Vegan Pasta Fagioli
Ingredients
4 c. water
1 1/2 tsp. Salt (divided)
1 1/2 c. pasta (penne, shells, any variety that isn’t long/stringy)
2 cans great northern or cannellini beans
3 tbsp. olive oil
1 onion, diced
1 carrot, diced
1 red bell pepper, diced
3 cloves garlic, minced
2 tsp. fresh (or dried) basil, chopped
1 tsp. dried oregano
1/2 tsp. pepper
1 1/2 tbsp. paprika
1 8oz. can of tomato sauce
1 14.5 oz. can of diced tomatoes
Add On’s: Nutritional yeast or parmesan, or substitute gluten-free pasta
Directions
- Prep your vegetables
- In a large pot, cook pasta in water with 1 teaspoon of salt
- Drain and rinse the beans in a colander.
- Turn off the heat, drain almost all of the water, saving ¼ to ⅓ cup of the pasta water, then add the beans. Cover & set aside.
- In a skillet, add the olive oil and saute the diced onions, pepper, carrot, minced garlic, basil, oregano, remaining salt, and pepper for 3 to 5 minutes until the vegetables soften.
- Add the vegetables and spices to the beans and pasta and set to low heat.
- Drain and rinse the diced tomatoes in a colander.
- Add the paprika, diced tomatoes, and tomato sauce and stir until well combined and evenly heated. You may add more water if you prefer a thinner soup, or heat in the pot longer to cook off some of the moisture if it is too liquidy.
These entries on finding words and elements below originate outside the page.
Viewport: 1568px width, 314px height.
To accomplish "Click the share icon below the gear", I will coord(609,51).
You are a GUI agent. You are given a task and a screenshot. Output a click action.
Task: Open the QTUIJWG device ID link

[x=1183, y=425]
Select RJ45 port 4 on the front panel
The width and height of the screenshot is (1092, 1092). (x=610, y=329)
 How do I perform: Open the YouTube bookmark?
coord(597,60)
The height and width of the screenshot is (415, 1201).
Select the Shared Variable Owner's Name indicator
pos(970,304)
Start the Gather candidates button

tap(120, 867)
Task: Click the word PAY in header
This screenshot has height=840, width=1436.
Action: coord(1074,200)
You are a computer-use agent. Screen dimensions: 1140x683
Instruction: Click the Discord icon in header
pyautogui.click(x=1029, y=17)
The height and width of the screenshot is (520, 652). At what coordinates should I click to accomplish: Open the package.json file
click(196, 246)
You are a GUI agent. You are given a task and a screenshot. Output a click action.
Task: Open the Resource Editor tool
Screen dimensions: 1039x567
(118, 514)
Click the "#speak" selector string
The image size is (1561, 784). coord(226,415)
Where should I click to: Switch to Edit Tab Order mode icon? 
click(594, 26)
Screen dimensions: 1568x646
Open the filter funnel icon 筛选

- Serve hot and enjoy! Pair with a side of garlic bread, green salad, or a medium-bodied red wine
This pasta fagioli, or Italian pasta with beans, is a delicious high-protein recipe that has been modified for veggie-lovers but can be enjoyed by even the pickiest of eaters. The combination of pasta and beans is a great source of fiber and protein, and if needed, you can use gluten-free pasta as a substitute. And if your cupboards or refrigerator selections are looking slim, you can make this dish simply with pasta, tomato sauce, onion, beans, and seasonings, but you can go big with the added vegetables if you have them on-hand.